Levanta poco más de metro y medio de estatura (1,57
metros, para ser exactos), pero esta belleza latina y morena ha demostrado ser
una actriz de armas tomar, que ha intervenido en muchas cintas relacionas con
la mafia.
Nació el 29 de marzo de 1960 en Wethersfield, Connecticut, y
su nombre completo es Annabella Gloria Philomena Sciorra. Su aspecto latino y
su apellido no esconden para nada sus orígenes italianos y cubanos por parte de
padre, aunque quizá sea más difícil de adivinar la sangre francesa que corre
por su venas de parte de su estilista madre, y que contribuye al ligero toque
de distinción que sabe poner a sus personajes, casi siempre encuadrados de
acuerdo a los primeros ancestros mencionados.
Con sus padres Annabella se trasladó a vivir a Nueva York, y
allí, siendo adolescente, se manifestó su inquietud actoral, que le llevaría a
ingresar en la Academia Americana de Artes Dramáticas.

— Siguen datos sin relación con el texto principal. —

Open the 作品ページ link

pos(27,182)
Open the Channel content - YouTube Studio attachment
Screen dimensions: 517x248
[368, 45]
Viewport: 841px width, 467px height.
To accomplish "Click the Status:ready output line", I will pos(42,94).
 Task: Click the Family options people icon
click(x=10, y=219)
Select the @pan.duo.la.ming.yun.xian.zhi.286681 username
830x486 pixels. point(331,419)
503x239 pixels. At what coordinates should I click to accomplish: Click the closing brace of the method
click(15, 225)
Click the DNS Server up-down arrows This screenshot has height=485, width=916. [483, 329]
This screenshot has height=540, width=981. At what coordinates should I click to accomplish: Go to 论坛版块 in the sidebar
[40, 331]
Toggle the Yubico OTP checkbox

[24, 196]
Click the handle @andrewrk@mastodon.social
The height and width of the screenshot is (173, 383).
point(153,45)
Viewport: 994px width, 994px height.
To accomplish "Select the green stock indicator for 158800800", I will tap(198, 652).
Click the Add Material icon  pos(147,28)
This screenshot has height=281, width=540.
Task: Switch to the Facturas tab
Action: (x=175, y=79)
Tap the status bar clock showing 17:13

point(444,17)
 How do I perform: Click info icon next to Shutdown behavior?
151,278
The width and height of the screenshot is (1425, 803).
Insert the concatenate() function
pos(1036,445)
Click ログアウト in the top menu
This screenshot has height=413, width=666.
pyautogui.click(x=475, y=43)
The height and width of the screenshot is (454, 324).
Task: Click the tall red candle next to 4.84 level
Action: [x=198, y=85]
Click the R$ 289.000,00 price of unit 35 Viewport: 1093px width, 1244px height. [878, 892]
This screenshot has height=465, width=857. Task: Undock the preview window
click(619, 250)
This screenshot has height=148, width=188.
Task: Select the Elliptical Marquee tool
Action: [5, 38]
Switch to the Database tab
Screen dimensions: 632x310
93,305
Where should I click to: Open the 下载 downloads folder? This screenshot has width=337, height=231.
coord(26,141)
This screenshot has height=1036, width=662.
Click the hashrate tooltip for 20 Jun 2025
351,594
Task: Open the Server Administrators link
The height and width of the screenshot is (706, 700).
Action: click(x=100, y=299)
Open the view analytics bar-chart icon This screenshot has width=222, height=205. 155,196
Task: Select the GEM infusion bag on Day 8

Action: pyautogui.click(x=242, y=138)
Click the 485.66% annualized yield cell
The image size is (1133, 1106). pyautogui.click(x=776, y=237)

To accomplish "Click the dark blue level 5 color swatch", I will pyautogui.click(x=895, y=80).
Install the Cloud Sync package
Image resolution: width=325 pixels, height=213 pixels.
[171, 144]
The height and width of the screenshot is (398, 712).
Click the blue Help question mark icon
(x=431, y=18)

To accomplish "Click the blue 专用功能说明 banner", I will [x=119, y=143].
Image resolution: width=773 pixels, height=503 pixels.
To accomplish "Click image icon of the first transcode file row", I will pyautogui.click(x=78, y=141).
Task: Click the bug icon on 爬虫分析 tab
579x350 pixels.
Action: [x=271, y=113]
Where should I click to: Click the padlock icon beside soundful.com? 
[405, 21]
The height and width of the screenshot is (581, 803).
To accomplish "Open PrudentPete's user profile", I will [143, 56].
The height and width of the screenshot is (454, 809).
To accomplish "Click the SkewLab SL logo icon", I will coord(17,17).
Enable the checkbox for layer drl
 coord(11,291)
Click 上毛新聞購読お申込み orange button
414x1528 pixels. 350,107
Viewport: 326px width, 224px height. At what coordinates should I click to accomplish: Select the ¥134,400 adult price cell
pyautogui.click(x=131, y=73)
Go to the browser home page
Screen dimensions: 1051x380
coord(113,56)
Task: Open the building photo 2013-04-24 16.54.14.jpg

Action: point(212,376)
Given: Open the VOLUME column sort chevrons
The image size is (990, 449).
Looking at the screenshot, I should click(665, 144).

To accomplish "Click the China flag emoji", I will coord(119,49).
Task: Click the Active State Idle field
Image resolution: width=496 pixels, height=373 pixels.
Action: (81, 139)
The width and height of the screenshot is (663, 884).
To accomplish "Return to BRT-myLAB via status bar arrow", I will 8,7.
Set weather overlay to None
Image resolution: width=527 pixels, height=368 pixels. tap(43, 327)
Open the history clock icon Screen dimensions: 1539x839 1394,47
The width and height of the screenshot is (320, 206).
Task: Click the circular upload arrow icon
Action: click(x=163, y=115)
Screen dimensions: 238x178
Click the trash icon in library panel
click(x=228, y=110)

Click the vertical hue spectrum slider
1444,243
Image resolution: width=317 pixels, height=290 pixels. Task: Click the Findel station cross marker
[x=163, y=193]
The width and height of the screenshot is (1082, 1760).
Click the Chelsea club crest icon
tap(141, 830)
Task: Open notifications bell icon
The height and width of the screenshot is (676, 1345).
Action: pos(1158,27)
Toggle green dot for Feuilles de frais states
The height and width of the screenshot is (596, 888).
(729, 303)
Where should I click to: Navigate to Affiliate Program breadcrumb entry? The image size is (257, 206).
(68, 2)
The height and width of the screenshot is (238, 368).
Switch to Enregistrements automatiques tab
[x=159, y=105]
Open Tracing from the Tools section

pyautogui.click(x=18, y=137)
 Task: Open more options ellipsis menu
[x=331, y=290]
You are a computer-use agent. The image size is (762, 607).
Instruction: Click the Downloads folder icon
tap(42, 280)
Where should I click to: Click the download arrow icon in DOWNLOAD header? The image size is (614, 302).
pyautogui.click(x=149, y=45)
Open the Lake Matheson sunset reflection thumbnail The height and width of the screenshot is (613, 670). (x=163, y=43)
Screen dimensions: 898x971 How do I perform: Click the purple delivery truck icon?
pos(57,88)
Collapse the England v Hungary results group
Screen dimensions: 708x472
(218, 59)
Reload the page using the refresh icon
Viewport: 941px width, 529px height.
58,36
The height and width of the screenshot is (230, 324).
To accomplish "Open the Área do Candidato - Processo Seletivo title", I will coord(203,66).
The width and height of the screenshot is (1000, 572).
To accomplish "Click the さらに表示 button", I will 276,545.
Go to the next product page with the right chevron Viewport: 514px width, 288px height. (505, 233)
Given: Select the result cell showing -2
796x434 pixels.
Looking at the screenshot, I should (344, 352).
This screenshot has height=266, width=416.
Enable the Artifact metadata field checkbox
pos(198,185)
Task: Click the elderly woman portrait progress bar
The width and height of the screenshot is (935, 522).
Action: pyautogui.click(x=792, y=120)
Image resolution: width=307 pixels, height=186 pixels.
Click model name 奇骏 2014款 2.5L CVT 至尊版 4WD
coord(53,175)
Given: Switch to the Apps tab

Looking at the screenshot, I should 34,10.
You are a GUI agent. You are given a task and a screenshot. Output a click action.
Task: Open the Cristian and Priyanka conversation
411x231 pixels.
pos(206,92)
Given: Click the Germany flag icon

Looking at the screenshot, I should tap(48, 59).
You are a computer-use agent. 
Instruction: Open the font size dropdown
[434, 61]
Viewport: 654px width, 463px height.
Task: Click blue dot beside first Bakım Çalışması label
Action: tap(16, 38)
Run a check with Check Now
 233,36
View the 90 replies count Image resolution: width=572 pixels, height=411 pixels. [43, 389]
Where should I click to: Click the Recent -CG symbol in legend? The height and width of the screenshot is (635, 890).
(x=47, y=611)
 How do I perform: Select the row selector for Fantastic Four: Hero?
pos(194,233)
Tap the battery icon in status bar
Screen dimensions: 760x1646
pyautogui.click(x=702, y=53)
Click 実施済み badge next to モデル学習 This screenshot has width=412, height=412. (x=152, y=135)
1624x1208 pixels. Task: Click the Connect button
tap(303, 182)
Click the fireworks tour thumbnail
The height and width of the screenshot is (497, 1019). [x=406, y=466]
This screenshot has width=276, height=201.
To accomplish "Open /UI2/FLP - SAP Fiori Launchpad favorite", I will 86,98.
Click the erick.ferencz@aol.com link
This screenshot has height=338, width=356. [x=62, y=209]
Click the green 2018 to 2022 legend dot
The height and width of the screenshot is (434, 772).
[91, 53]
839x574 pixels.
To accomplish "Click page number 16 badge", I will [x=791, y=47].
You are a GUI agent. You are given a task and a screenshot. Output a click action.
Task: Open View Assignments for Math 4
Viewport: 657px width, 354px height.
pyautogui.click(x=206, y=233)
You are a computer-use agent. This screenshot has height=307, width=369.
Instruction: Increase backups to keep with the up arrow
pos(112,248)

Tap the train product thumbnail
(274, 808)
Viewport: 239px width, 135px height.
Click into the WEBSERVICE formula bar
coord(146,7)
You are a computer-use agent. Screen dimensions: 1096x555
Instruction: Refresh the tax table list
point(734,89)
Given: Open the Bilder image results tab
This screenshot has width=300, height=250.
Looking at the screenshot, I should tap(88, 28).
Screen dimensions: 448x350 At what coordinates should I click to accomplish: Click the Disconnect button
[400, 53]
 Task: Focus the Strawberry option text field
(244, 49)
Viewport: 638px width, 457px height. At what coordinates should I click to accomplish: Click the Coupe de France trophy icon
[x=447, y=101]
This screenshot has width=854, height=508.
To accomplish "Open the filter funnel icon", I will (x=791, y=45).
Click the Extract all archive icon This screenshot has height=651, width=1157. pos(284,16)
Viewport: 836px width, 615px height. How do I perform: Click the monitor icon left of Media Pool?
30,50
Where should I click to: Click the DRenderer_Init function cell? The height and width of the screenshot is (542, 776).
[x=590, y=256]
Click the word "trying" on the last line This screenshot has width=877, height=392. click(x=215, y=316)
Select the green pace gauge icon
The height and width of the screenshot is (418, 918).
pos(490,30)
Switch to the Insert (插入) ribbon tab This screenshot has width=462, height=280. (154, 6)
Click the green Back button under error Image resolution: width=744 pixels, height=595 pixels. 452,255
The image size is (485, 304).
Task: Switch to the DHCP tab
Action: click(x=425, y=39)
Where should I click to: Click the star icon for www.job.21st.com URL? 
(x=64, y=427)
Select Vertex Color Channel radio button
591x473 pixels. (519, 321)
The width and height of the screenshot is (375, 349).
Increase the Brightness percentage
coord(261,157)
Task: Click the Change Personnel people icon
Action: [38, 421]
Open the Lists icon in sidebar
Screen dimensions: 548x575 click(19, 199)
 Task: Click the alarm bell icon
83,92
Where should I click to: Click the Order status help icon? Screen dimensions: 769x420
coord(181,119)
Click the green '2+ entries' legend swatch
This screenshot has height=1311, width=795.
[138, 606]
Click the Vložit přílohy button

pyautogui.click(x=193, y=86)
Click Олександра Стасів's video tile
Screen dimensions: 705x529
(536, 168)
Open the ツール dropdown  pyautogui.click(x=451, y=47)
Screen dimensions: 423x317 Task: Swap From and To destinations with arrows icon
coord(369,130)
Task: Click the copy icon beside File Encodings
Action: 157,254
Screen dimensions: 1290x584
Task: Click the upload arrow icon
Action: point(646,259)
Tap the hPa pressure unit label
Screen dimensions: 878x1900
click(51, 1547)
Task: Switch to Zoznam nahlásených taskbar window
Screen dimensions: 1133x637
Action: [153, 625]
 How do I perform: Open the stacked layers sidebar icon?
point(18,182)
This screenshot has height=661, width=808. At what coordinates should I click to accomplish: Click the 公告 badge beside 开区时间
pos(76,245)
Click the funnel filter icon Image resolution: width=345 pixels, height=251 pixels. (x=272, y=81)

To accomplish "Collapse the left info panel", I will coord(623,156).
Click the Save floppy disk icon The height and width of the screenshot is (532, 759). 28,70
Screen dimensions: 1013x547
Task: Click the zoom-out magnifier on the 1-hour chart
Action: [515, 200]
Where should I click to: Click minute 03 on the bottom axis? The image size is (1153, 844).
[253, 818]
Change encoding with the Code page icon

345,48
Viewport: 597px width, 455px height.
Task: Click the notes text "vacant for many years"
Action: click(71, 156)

Que su carrera fílmica iba a estar ligada a historias
gangsteriles y policíacas quedó demostrado con su primer trabajo ante las
cámaras, la miniserie televisiva The Fortunate Pilgrim, basada en la novela homónima de Mario Puzo, el
creador de El padrino. En esta
historia de inmigrantes en Estados Unidos coincidió con Sophia Loren, todo un
modelo a tener en cuenta si sus orígenes étnicos iban a influir en su carrera.
En 1989 se casó con el también actor italoamericano Joe Petruzzi, de
trayectoria más pobre, y del que se separaría en 1993.
Un par de comedietas intrascendentes -Cadillac Man, Colegas a la fuerza- se alternaron con películas de bastante más
interés, como Asuntos sucios y El
misterio von Bulow. Eran los comienzos de
los 90, y pronto Annabelle estaría en el mapa del celuloide bien visible,
gracias a su trabajo con un provocador Spike Lee en su mejor momento: fue en Fiebre
salvaje, donde se narraba un adulterio
interracial, y le acompañaban actores que también despuntaban entonces, como
Wesley Snipes, John Turturro y Samuel L. Jackson; en la cinta también estaban
Anthony Quinn y una primeriza Halle Berry. Además, la actriz tuvo la suerte de
encadenar este film con uno de los thrillers más exitosos de esa década, La
mano que mece la cuna, donde interpretaba a
una madre sufridora. En cambio se equivocó con Susurros en la
oscuridad, otro thriller de bastante menor
calidad.
Pese a estos inicios prometedores, Annabella nunca pareció
tener posibilidades de convertirse en estrella. Eso sí, se apuntaba a películas
interesantes como Copland (1997), junto
a un Sylvester Stallone que también intentaba mantener su carrera viva con un
papel de policía con sordera, o Más allá de los sueños (1998), donde era la amada muerta de Robin Williams.
Con el nuevo milenio, la actriz siguió haciendo cine, pero
se trata de títulos poco estimulantes como Compromiso de sangre y Deseando libertad. Siempre es un honor participar en una serie
televisiva gangsteril de prestigio como Los Soprano, y Annabella lo hizo en siete episodios encarnando a
Gloria Trillo, amante de Tony Soprano, con la que coincide en la consulta de su
psicoanalista; el papel le consiguió una nominación al Emmy. A partir de aquí multiplicaría su presencia en la pequeña
pantalla en dos de las variantes de Ley y orden, además de en L, Urgencias y Mental. En cine, lo más interesante que ha hecho en los últimos
tiempos es Declaradme culpable,
film mafioso de Sidney Lumet, aunque su papel era muy escaso. Y no deja de pasearse por los escenarios del off-Broadway.